Yield components of samples of two wild Mexican common bean (Phaseolus vulgaris L.) populations grown under cultivation

Published in: South African Journal of Plant and Soil
Volume 16, issue 4, 1999 , pages: 197–203
DOI: 10.1080/02571862.1999.10635011
Author(s): J.S. Bayuelo-JiménezBotánica, Instituto de Recursos Naturales, México, C.B. Peña-ValdiviaBotánica, Instituto de Recursos Naturales, México, J., Rogelio Aguirre R.Instituto de Investigación en Zonas Desérticas, México.

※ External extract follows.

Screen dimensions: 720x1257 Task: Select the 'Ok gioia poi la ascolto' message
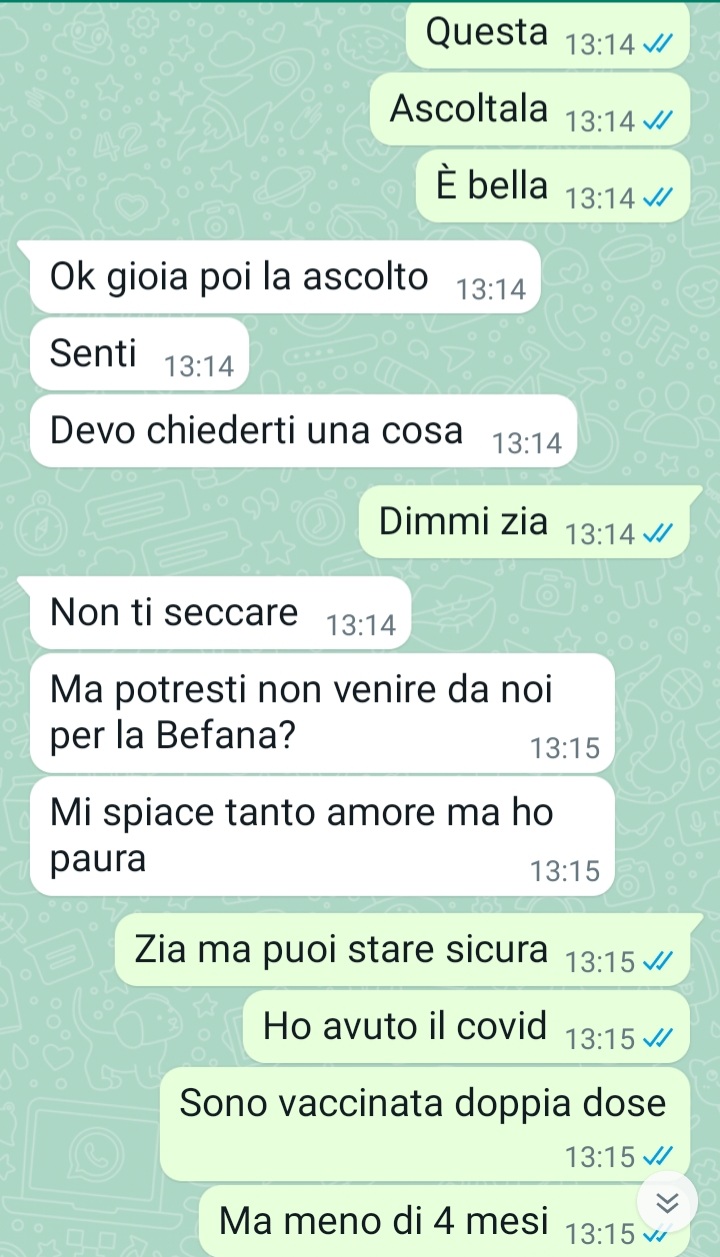(285, 277)
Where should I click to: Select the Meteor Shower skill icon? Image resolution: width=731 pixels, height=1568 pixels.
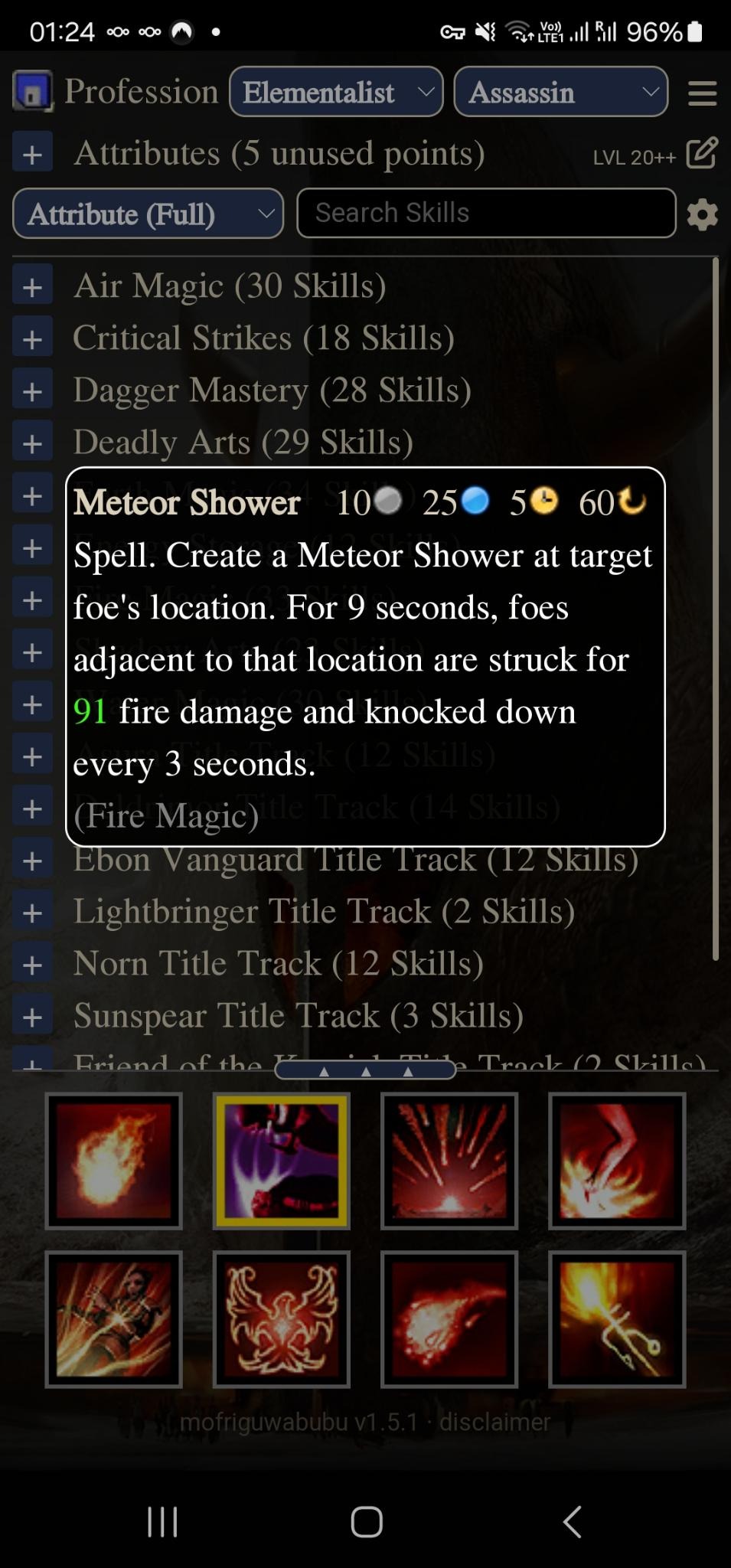pyautogui.click(x=449, y=1161)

The common bean (Phaseolus vulgaris L.) is an annual crop legume with wild ancestors distributed from Mexico to northern Argentina. In Mexico, wild populations occur throughout this physiographically and climatically diverse country. Such a wide distribution of common bean populations suggests a large genetic variability with variants adapted to different environments with a wide range of morphological traits. In order to know the response of wild common bean to cultivation this study evaluates the yield components, actual yields and their relationship with the morphological traits, of two such wild bean populations. A sample of these populations from contrasting geographical regions, were grown together in an experimental field in the state of Mexico. They were statistically different in the expression of their growth habits. The two populations differed in leaf area, number of leaves per plant, length of main stem and number of main stem nodes, and number of pods and seeds per plant. All these differences contributed to statistically significant differences in yield. In addition, between populations with different growth habits, yield and yield components were statistically correlated with the same morphological traits. These results suggest that the differences observed in the two wild bean populations depend, at least in part, on the original habitat and that under cultivation, all these differences are likely to increase.